### Your assignment
In the records below, some lines contain the word "agent". Copy each of them.

::::::::

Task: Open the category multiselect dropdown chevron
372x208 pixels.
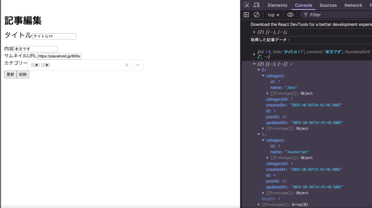Action: [138, 65]
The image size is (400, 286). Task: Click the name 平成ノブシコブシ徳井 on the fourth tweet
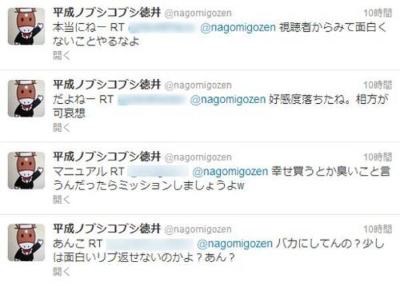point(107,229)
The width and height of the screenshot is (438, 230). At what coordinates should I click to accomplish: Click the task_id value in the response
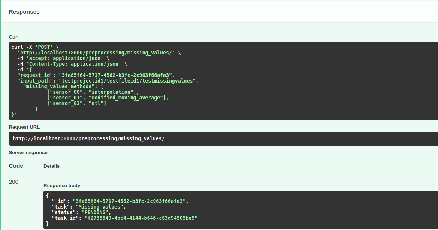141,218
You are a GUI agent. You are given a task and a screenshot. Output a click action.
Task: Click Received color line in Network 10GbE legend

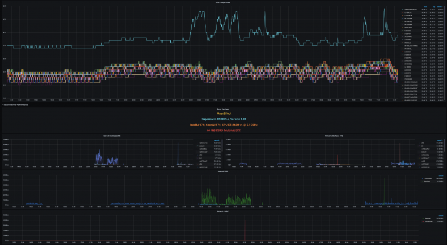[x=423, y=219]
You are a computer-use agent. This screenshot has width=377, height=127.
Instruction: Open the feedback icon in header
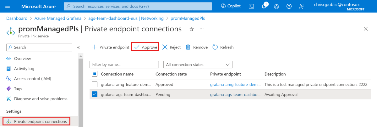(302, 6)
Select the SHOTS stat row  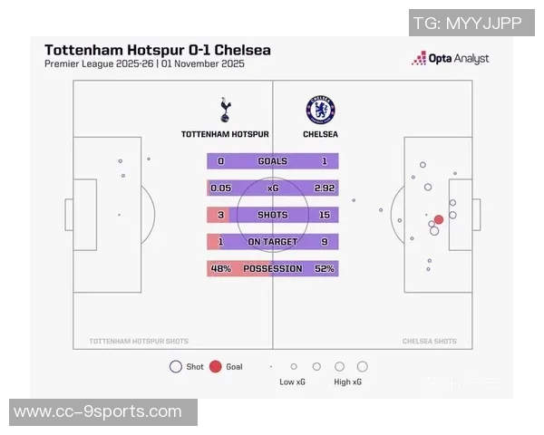[272, 215]
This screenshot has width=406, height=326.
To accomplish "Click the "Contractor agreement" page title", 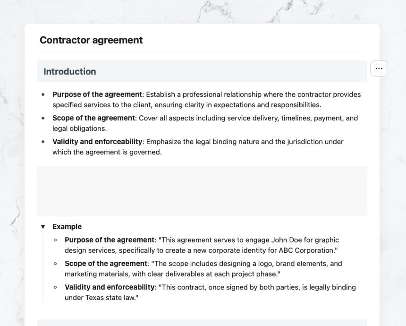I will point(91,40).
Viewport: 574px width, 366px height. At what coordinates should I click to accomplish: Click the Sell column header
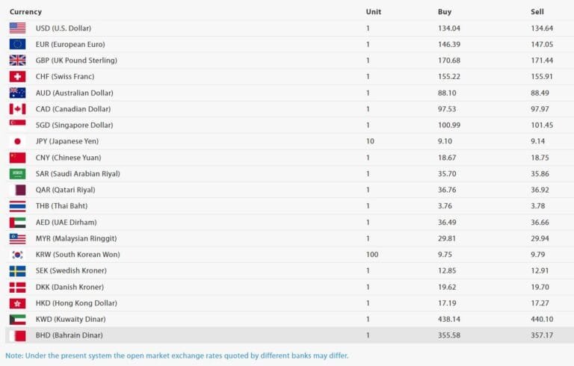(537, 12)
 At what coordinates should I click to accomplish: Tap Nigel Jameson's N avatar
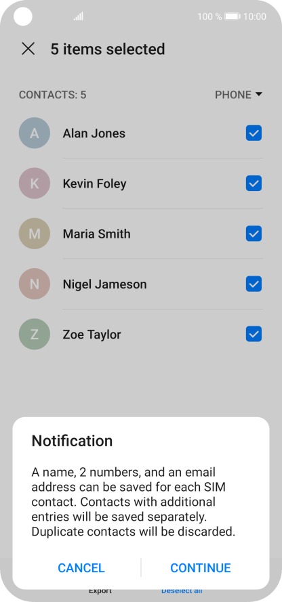(x=34, y=284)
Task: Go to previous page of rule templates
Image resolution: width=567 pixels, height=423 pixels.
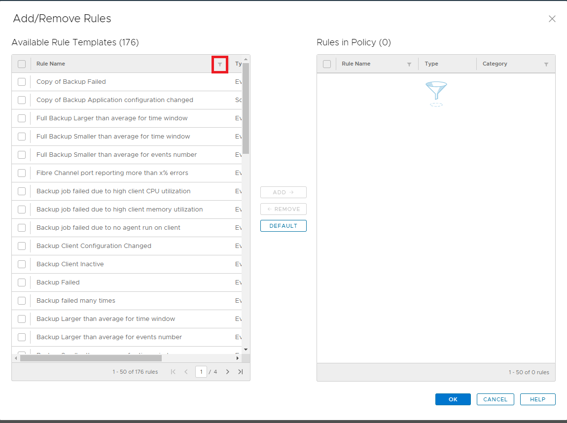Action: click(x=186, y=371)
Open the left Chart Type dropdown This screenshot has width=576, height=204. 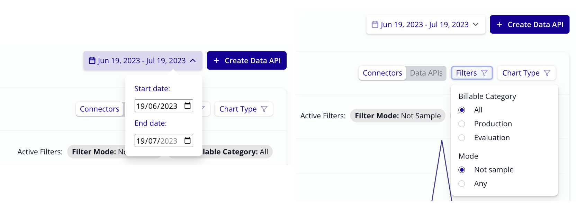[x=243, y=109]
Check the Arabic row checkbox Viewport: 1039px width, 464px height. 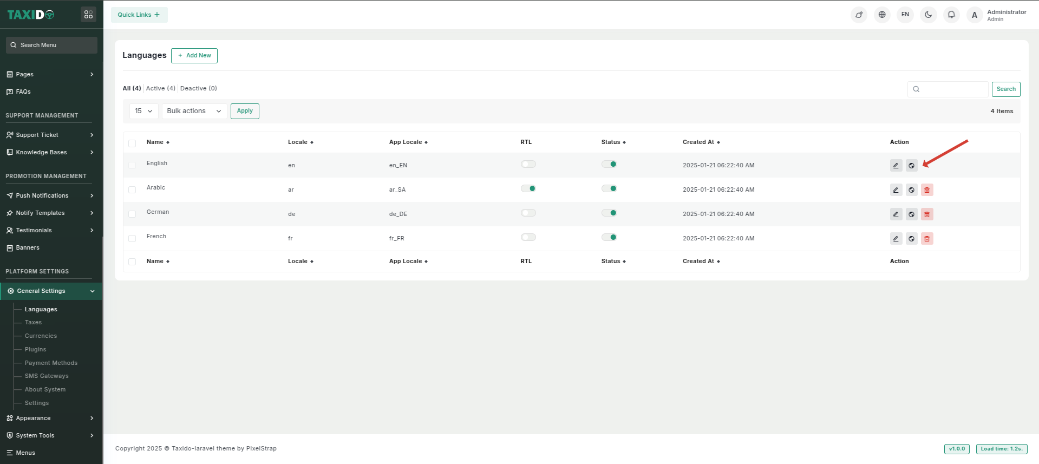[x=132, y=189]
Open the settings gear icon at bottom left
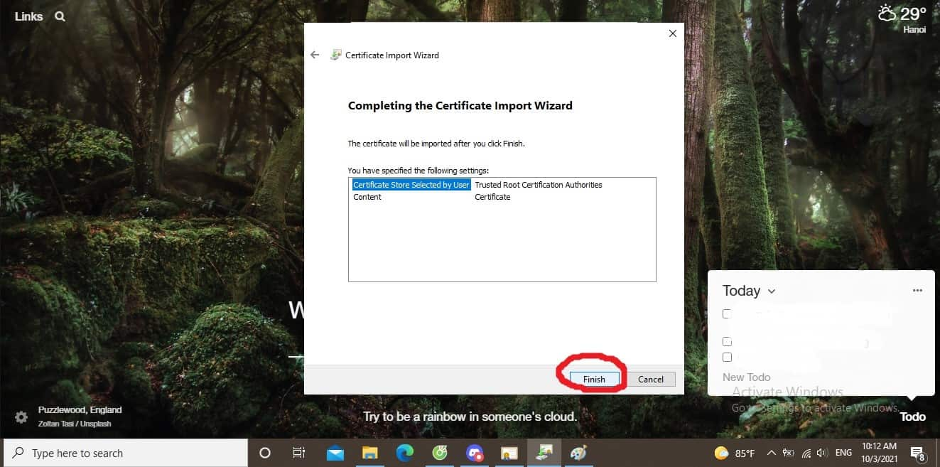Viewport: 940px width, 467px height. coord(21,417)
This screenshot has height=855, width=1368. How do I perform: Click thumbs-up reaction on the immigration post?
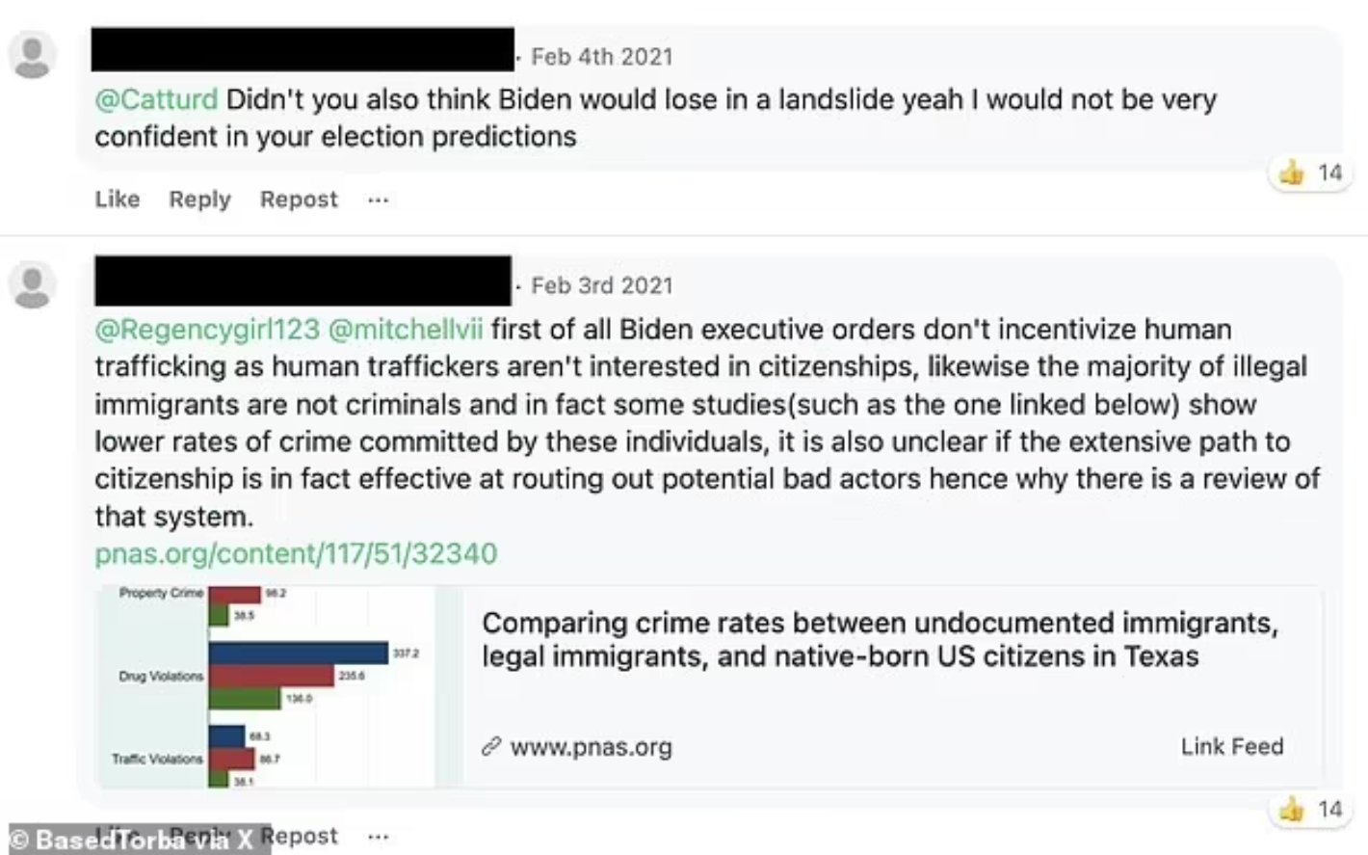tap(1291, 810)
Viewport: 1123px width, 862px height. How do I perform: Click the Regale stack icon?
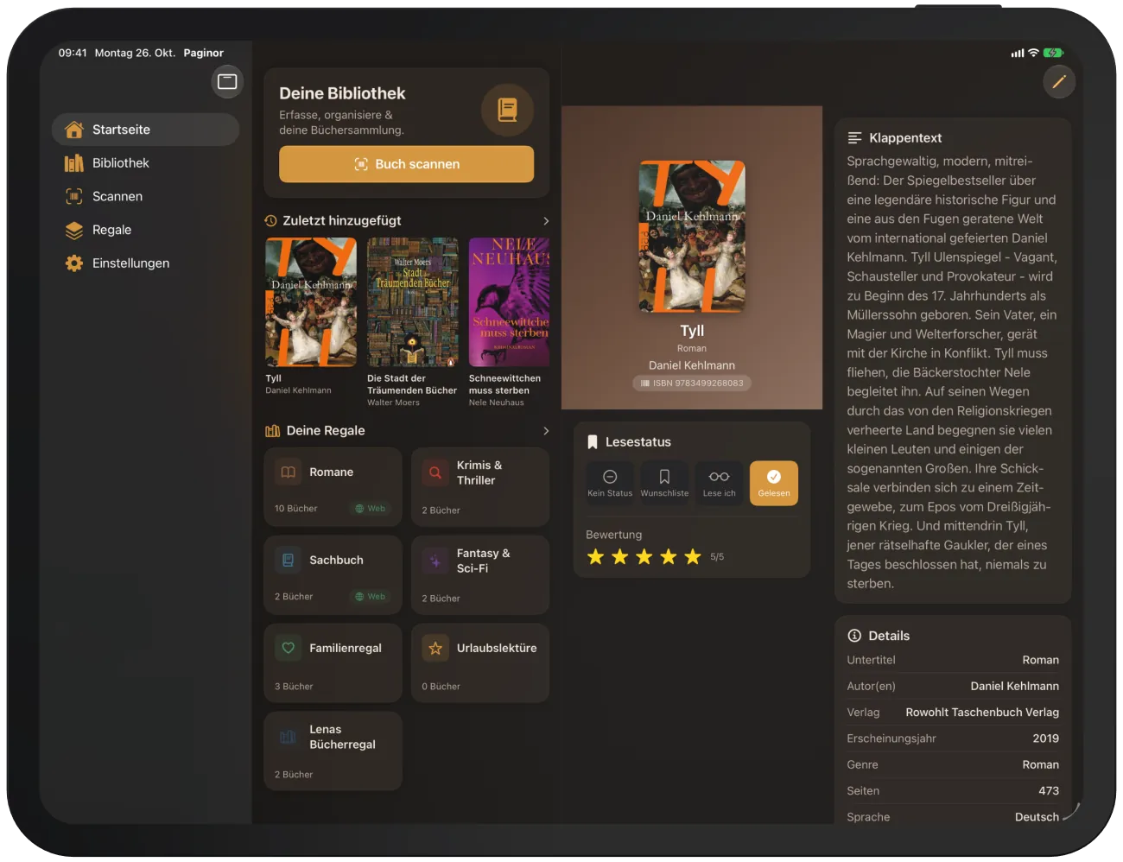(x=74, y=231)
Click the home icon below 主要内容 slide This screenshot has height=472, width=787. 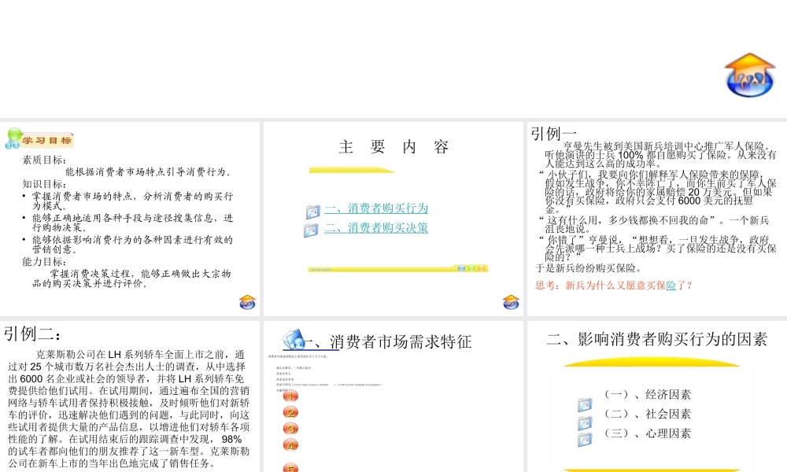pos(510,303)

::::::::

### Solution for this exercise
You are a GUI agent. You are given a task and a screenshot. Output a click action.
You are a computer-use agent. This screenshot has width=377, height=127.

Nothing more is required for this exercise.